FIG. 7(b) is a perspective view of a grate piece according to the present invention illustrating the various angles at which the parts of the grate piece can be bent or cut;

FIG. 7(c) is a plan view of a grate piece according to the present invention illustrating some other bend angles of the parts of the grate piece that can be varied;

FIG. 8(a) is a side elevation of a third embodiment of an improved grate according to the present invention;

FIG. 8(b) is plan view of a blank for a grate piece employed in the manufacture of the improved grate of FIG. 8(a);

FIG. 8(c) is a plan view of the improved grate of FIG. 8(a);

FIG. 9(a) is a plan view of a fourth embodiment of an improved grate according to the present invention;

FIG. 9(b) is an enlargement of part of the grate shown in FIG. 9(a);

FIG. 10(a) is a plan view of a variation of the improved grate shown in FIG. 9(a);

FIG. 10(b) is an enlargement of part of the grate shown in FIG. 10(a);

FIG. 11 is a plan view of a fifth embodiment of an improved grate according to the present invention;

FIG. 12 is a plan view of a sixth embodiment of an improved grate according to the present invention;

FIG. 13 is a plan view of a seventh embodiment of an improved grate according to the present invention;

FIG. 14(a) is a plan view of a blank for a grate piece employed in the manufacture of the improved grate of FIG. 14(b);

FIG. 14(b) is a plan view of an eighth embodiment of an improved grate according to the present invention;

FIG. 15(a) is a plan view of a blank for a grate piece employed in the manufacture of the improved grate of FIG. 15(b); and

FIG. 15(b) is a top perspective view of a ninth embodiment of an improved grate according to the present invention.

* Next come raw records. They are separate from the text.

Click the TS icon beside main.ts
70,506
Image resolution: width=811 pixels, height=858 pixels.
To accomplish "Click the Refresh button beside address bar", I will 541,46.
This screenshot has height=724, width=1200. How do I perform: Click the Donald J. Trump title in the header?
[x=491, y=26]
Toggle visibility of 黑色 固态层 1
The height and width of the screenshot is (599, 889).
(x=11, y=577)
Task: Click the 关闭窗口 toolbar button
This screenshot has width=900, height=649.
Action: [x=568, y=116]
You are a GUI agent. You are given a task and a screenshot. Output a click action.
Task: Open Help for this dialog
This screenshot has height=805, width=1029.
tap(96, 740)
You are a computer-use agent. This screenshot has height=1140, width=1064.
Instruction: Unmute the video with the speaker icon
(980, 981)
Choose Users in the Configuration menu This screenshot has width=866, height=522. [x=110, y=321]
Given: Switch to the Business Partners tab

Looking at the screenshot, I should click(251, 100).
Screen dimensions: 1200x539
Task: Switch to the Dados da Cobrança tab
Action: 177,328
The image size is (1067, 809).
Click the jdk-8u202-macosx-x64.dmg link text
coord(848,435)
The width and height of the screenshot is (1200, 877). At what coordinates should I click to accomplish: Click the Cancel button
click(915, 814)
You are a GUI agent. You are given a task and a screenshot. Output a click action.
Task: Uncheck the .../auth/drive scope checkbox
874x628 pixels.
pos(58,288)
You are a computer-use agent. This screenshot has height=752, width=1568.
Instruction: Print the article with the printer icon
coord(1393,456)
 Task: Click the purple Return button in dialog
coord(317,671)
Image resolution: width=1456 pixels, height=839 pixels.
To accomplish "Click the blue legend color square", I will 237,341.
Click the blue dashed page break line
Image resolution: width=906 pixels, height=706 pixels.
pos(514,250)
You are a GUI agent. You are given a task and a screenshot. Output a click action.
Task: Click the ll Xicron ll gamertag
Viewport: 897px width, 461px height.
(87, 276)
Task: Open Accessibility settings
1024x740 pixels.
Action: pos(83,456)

DETAILED DESCRIPTION OF PREFERRED EMBODIMENTS

A preferred embodiment of an improved grate 601, as shown in FIG. 6 of the accompanying drawings, comprises a plurality of elongate grate pieces 602, each grate piece 602 having a body 603 with a first end 604 and a second end 605. Each grate piece 602 has at least the first end 604 angled with respect to the body 603. In this embodiment the second end 605 is also angled with respect to the body 603. Both the first end and the second end of each grate piece 602 are in the form of a leg which is bent at right angles to the body 603.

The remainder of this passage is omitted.